# vpnc and resolv.conf?

## bjorntj

Is there a way to make vpnc not change dns servers when connected?

I don't want vpnc to change my resolv.conf, is this possible?

Regards,

BTJ

----------

## zatalian

I have the exact opposite problem.

vpnc does not want to change resolv.conf

I read the vpnc wiki that suggests installing a nameserver to solve the problem, but if it is possible to do it without it, like you describe, i would like to know how...

----------

## bjorntj

 *zatalian wrote:*   

> I have the exact opposite problem.
> 
> vpnc does not want to change resolv.conf
> 
> I read the vpnc wiki that suggests installing a nameserver to solve the problem, but if it is possible to do it without it, like you describe, i would like to know how...

 

Well, I haven't done anything except for installing vpnc and using default options..

BTJ

----------

## zatalian

This is what i just figured out : 

 if /etc/resolv.conf is linked to /etc/resolvconf/run/resolv.conf then it is automatically updated.

I still had a non linked /etc/resolv.conf so it did not update.

to bad /etc/resolvconf/run/resolv.conf does not solve my problems. It looks like i need dnsmasq...

----------

## bjorntj

 *zatalian wrote:*   

> This is what i just figured out : 
> 
>  if /etc/resolv.conf is linked to /etc/resolvconf/run/resolv.conf then it is automatically updated.

# [Exercise set]
1: In the vpnc thread, what does zatalian say happens when /etc/resolv.conf is linked to /etc/resolvconf/run/resolv.conf?
2: Write the next part of the vpnc thread, picking up right after its last line.
The data after the vpnc thread isn't needed for anything here.

# [Listed entries]
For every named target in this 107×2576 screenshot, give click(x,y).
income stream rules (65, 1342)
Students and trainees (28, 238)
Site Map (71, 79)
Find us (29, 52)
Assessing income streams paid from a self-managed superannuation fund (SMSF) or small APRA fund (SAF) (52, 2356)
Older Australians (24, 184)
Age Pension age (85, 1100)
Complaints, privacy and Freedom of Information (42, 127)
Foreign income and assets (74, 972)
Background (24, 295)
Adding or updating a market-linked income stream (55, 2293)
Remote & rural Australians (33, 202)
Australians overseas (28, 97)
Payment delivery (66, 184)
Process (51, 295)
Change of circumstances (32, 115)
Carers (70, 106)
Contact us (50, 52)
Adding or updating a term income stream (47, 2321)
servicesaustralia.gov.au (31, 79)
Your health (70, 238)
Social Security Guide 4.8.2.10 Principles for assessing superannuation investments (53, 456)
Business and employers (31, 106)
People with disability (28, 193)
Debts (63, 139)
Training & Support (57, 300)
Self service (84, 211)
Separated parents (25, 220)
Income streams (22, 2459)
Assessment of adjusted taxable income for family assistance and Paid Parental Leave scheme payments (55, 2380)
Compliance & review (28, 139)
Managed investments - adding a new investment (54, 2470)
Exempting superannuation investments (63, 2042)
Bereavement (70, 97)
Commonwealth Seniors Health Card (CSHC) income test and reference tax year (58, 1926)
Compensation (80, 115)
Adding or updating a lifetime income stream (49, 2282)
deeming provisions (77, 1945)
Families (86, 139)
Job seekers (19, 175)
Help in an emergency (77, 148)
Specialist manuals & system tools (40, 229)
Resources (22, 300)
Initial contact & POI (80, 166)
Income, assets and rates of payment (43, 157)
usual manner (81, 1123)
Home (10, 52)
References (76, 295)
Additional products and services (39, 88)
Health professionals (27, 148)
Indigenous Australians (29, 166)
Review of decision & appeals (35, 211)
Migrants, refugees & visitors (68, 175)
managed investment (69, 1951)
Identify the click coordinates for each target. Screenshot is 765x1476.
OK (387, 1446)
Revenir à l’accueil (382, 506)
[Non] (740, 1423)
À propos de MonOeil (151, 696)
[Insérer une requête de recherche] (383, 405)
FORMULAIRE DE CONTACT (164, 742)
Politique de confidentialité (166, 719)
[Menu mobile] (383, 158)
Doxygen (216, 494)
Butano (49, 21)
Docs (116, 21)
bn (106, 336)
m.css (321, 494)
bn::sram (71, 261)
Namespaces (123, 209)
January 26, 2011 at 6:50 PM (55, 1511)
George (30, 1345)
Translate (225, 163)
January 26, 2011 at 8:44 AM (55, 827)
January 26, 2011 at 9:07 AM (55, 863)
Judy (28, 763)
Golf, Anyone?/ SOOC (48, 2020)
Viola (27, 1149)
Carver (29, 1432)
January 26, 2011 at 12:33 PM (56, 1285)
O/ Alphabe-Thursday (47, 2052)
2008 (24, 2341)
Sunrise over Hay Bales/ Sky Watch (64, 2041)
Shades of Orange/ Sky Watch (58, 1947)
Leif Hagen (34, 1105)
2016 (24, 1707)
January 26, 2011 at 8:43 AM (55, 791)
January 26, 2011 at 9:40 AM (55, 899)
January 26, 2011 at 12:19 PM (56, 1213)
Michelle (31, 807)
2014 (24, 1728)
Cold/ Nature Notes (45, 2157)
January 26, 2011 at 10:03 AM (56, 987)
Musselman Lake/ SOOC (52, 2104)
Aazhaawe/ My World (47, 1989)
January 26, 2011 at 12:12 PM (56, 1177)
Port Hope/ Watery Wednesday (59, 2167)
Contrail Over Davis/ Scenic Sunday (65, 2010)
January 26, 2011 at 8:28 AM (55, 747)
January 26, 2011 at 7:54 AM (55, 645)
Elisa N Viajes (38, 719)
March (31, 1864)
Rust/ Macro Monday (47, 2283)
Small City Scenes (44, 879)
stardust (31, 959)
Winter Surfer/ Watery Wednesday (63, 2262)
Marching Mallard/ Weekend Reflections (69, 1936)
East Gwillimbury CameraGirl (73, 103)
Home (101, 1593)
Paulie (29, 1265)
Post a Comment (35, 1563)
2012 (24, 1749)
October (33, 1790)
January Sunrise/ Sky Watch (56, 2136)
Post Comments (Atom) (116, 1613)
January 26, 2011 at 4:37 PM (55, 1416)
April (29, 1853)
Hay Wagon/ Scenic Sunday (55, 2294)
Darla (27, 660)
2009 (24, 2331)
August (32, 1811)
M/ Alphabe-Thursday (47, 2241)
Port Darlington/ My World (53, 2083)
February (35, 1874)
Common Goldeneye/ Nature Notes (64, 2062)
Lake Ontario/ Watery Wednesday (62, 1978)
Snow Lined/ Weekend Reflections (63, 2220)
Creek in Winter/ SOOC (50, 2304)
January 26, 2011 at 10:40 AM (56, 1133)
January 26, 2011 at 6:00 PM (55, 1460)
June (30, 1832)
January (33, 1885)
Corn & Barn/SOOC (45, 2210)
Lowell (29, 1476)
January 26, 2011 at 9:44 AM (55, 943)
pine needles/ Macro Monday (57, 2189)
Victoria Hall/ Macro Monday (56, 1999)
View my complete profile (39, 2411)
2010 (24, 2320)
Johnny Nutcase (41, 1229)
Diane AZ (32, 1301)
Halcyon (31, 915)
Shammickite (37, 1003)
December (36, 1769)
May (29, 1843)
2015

# [Per-task outputs]
1: It is automatically updated.

2:
> 
> I still had a non linked /etc/resolv.conf so it did not update.
> ...

 

Hmmm... I don't have a directory named resolvconf under etc....

BTJ

----------

## Princess Nell

bjorntj: I've taken the session management script from

http://www.gentoo.org/doc/en/vpnc-howto.xml

and modified it so save resolv.conf before running vpnc, then restore it.

----------

## bjorntj

 *Princess Nell wrote:*   

> bjorntj: I've taken the session management script from
> 
> http://www.gentoo.org/doc/en/vpnc-howto.xml
> 
> and modified it so save resolv.conf before running vpnc, then restore it.

 '

I have made my own script trying to copy the old resolv.conf over the new, but it doesn't work... But I finally figured why.....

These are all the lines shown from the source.